Background and Aims The reduction of plant productivity by low atmospheric CO₂ partial pressure (pCO₂) during the last glacial period is proposed as a limiting factor for the establishment of agriculture. Supporting this hypothesis, previous work has shown that glacial pCO₂ limits biomass in the wild progenitors of C₃ and C₄ founder crops, in part due to the direct effects of glacial pCO₂ on photosynthesis. Here, we investigate the indirect role of pCO₂ mediated via water status, hypothesizing that faster soil water depletion at glacial (18 Pa) compared to post-glacial (27 Pa) pCO₂, due to greater stomatal conductance, feeds back to limit photosynthesis during drying cycles. Methods We grew four wild progenitors of C₃ and C₄ crops at glacial and post-glacial pCO₂ and investigated physiological changes in gas exchange, canopy transpiration, soil water content and water potential between regular watering events.
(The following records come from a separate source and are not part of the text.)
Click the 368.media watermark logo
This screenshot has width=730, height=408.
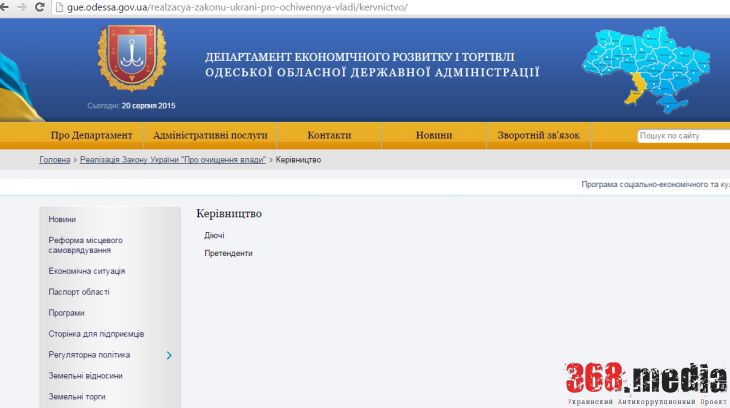[646, 380]
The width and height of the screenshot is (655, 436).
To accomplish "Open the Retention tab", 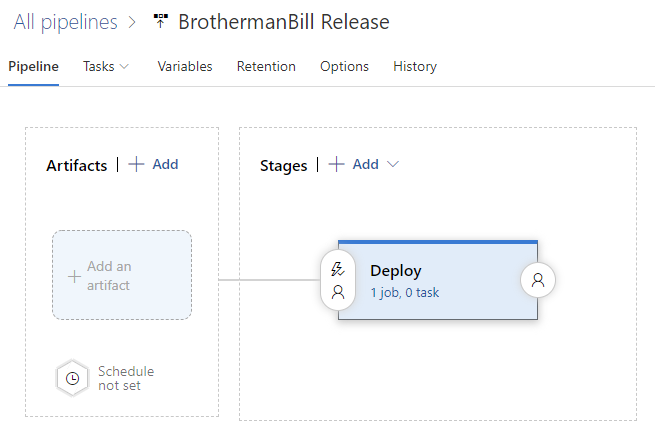I will [266, 66].
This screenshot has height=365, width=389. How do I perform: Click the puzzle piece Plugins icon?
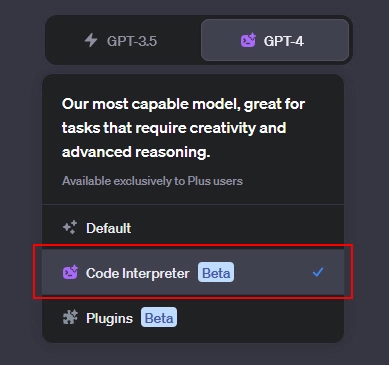pos(70,318)
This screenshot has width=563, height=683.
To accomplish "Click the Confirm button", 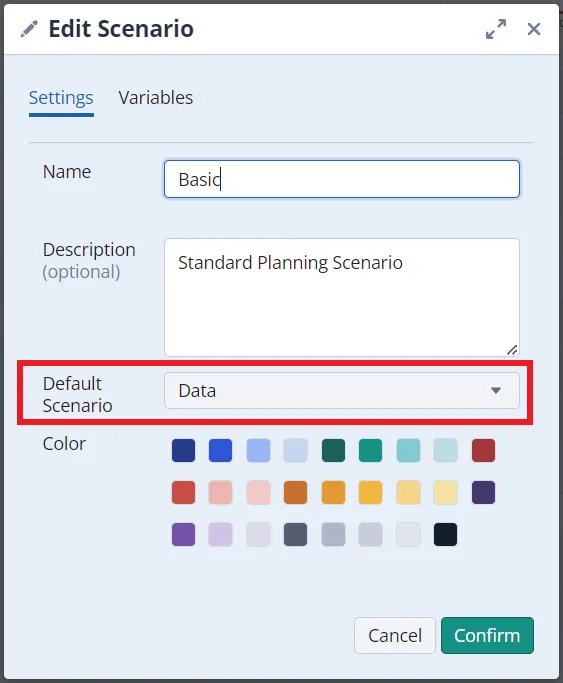I will (487, 635).
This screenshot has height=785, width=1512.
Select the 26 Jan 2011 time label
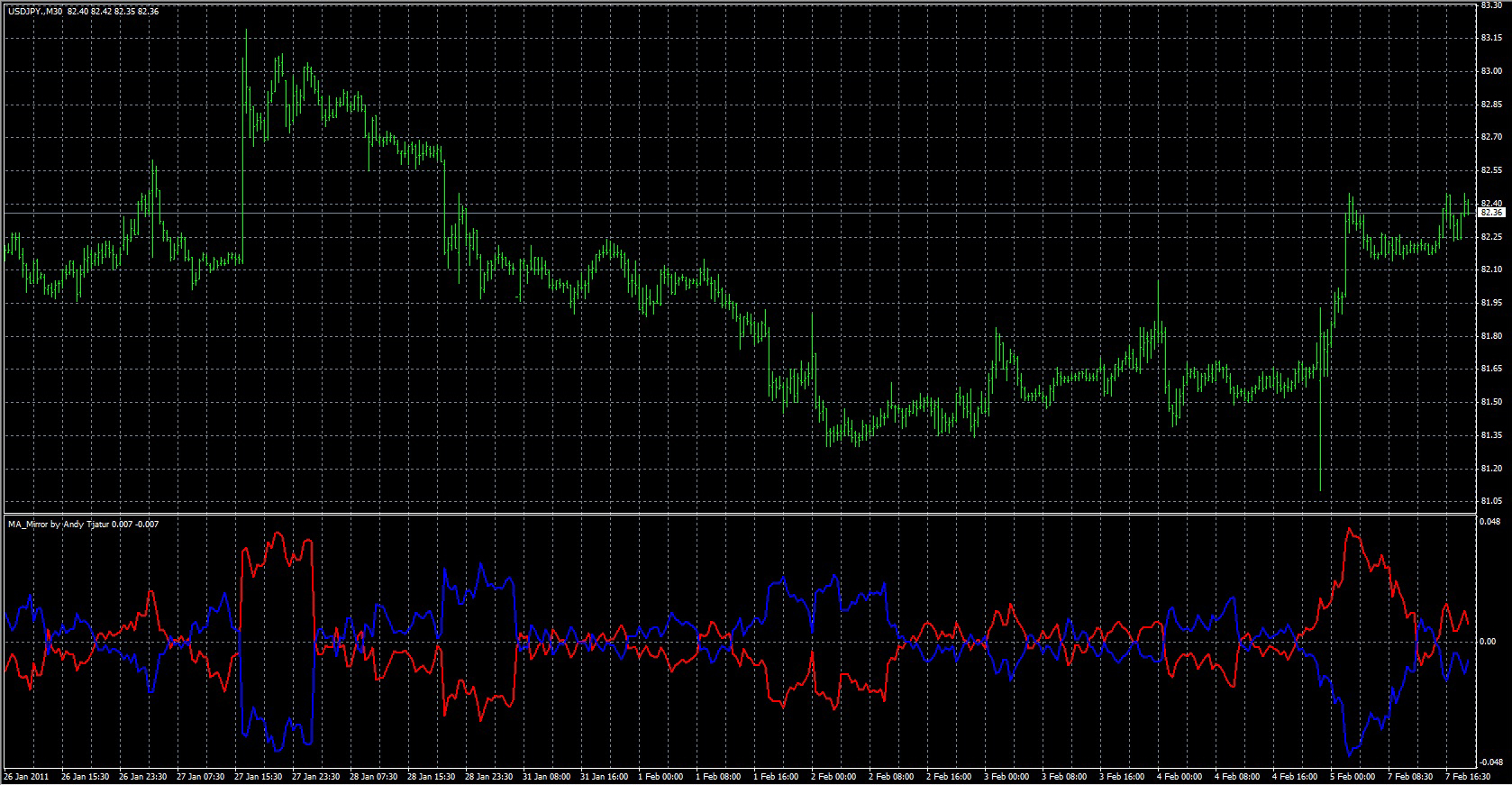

Growth parameters including leaf area were measured. Key Results Initial transpiration rates were higher at glacial pCO₂ due to greater stomatal conductance. However, stomatal conductance declined more rapidly over the soil drying cycle in glacial pCO₂ and was associated with decreased intercellular pCO₂ and lower photosynthesis. Soil water content was similar between pCO₂ levels as larger leaf areas at post-glacial pCO₂ offset the slower depletion of water. Instead the feedback could be linked to reduced plant water status. Particularly in the C₄ plants, soil–leaf water potential gradients were greater at 18 Pa compared with 27 Pa pCO₂, suggesting an increased ratio of leaf evaporative demand to supply. Conclusions Reduced plant water status appeared to cause a negative feedback on stomatal aperture in plants at glacial pCO₂, thereby reducing photosynthesis. The effects were stronger in C₄ species, providing a mechanism for reduced biomass at 18 Pa. These results have added significance when set against the drier climate of the glacial period.